Work instructions: Provide only the number of lines in the records below that contain "sidebar".

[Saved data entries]
========================================
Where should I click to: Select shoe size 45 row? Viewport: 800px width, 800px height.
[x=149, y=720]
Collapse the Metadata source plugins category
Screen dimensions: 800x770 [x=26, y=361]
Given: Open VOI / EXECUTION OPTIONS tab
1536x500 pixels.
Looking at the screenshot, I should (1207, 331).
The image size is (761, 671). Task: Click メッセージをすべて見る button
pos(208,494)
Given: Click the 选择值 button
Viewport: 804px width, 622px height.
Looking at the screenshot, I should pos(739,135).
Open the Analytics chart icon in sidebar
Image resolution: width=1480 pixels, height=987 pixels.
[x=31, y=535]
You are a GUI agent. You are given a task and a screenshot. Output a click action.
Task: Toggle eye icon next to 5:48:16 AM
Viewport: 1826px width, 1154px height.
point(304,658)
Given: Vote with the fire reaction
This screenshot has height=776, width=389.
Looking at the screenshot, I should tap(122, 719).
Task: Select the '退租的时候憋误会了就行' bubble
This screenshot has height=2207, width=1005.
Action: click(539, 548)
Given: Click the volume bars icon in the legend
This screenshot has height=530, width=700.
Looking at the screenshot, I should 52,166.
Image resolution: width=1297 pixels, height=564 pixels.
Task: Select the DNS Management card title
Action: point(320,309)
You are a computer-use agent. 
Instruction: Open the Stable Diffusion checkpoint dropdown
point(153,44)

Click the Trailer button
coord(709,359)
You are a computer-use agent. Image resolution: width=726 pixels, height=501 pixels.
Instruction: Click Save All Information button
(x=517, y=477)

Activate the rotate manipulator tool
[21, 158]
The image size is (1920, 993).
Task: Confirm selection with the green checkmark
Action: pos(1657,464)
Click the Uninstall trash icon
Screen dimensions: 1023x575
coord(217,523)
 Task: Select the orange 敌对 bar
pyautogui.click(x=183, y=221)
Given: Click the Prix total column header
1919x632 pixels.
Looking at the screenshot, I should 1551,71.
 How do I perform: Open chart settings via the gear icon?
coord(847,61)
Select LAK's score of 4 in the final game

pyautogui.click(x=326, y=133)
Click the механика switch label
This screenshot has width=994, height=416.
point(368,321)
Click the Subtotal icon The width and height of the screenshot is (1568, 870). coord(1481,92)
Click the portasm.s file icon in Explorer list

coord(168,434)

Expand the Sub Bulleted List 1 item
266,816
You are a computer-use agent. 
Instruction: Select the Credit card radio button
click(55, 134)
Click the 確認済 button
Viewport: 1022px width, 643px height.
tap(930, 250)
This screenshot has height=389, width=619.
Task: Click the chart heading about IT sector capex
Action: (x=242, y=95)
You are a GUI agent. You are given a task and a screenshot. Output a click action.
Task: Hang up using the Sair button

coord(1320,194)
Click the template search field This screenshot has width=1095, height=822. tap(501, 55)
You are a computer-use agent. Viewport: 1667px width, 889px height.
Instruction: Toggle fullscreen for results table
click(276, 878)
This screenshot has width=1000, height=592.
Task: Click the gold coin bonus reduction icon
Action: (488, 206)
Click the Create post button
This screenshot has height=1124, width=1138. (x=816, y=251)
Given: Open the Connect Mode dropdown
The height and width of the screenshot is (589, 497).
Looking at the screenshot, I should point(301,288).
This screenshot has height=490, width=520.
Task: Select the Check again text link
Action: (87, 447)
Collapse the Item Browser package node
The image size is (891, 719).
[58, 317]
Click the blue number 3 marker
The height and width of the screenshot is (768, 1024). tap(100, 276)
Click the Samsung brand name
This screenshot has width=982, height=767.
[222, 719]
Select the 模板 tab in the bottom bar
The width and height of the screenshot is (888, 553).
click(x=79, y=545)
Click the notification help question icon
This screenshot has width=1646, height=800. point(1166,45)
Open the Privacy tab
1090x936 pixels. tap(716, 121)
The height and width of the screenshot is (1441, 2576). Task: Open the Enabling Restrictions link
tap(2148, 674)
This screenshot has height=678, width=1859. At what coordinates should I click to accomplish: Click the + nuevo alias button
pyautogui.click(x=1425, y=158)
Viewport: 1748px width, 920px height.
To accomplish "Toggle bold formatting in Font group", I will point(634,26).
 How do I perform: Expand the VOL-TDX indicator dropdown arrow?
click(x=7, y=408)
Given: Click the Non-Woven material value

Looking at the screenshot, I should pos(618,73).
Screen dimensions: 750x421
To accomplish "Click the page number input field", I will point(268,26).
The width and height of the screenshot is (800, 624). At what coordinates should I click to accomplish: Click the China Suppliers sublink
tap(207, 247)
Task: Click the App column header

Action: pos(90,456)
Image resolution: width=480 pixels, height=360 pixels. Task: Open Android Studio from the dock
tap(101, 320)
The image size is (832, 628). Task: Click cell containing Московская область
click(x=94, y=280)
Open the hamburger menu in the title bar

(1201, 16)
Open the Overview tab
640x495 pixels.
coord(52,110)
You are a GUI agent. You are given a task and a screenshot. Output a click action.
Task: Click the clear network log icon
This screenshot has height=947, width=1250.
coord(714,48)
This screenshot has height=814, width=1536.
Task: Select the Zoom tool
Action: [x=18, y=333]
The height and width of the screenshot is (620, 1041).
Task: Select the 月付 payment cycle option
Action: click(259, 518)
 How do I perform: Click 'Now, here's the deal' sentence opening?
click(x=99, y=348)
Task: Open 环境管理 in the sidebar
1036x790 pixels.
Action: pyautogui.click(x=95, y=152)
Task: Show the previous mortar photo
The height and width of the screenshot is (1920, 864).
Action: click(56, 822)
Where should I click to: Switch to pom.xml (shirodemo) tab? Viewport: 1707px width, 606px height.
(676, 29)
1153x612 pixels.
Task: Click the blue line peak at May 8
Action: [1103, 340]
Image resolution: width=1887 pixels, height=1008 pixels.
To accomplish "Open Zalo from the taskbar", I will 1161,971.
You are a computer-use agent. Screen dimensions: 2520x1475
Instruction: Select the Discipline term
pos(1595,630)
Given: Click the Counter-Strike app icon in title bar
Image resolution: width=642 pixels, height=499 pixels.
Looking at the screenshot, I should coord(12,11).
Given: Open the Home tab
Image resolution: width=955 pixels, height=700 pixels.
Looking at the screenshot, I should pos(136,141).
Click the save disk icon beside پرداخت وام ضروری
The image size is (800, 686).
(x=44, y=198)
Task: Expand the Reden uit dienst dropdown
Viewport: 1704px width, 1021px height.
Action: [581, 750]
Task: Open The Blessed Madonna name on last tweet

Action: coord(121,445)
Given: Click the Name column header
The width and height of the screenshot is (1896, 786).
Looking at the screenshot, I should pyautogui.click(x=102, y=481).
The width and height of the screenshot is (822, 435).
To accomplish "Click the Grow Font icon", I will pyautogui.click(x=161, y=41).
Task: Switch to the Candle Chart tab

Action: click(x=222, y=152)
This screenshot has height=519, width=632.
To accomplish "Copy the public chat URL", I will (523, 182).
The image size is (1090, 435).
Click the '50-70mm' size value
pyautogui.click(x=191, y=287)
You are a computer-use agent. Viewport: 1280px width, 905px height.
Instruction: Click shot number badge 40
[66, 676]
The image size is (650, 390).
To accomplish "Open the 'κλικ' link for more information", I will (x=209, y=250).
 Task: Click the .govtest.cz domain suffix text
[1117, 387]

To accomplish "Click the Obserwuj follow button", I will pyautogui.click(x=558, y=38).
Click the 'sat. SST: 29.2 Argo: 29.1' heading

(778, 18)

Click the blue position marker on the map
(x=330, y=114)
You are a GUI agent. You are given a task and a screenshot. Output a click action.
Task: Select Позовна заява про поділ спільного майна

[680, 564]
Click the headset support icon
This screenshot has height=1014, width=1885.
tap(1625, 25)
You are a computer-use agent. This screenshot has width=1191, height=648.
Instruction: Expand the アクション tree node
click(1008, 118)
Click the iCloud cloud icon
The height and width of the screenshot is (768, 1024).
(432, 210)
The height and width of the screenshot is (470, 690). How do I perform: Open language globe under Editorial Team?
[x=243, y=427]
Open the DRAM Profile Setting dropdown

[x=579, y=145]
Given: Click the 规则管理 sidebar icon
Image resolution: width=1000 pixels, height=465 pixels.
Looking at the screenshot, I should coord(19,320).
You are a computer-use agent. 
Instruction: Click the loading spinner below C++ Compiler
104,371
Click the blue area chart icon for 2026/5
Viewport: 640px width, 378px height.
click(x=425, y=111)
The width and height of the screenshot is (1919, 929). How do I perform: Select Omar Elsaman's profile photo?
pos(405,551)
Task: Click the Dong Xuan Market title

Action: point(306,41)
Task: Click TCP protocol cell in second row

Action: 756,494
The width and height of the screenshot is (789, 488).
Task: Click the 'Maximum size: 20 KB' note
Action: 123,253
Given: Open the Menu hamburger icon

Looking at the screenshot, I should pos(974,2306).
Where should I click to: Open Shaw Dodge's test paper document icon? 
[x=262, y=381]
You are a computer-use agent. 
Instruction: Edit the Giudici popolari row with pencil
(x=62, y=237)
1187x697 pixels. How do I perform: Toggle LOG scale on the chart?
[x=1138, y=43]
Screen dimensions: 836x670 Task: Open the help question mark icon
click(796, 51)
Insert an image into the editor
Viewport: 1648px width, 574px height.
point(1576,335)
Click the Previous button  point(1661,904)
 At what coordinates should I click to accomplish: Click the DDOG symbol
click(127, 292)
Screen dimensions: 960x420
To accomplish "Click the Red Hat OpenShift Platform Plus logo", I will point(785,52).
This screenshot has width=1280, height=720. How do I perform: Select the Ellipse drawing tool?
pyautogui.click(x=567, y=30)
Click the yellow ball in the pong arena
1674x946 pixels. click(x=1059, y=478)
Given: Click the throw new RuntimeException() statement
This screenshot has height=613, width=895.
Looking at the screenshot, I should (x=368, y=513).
========================================
Answer to this exercise: 3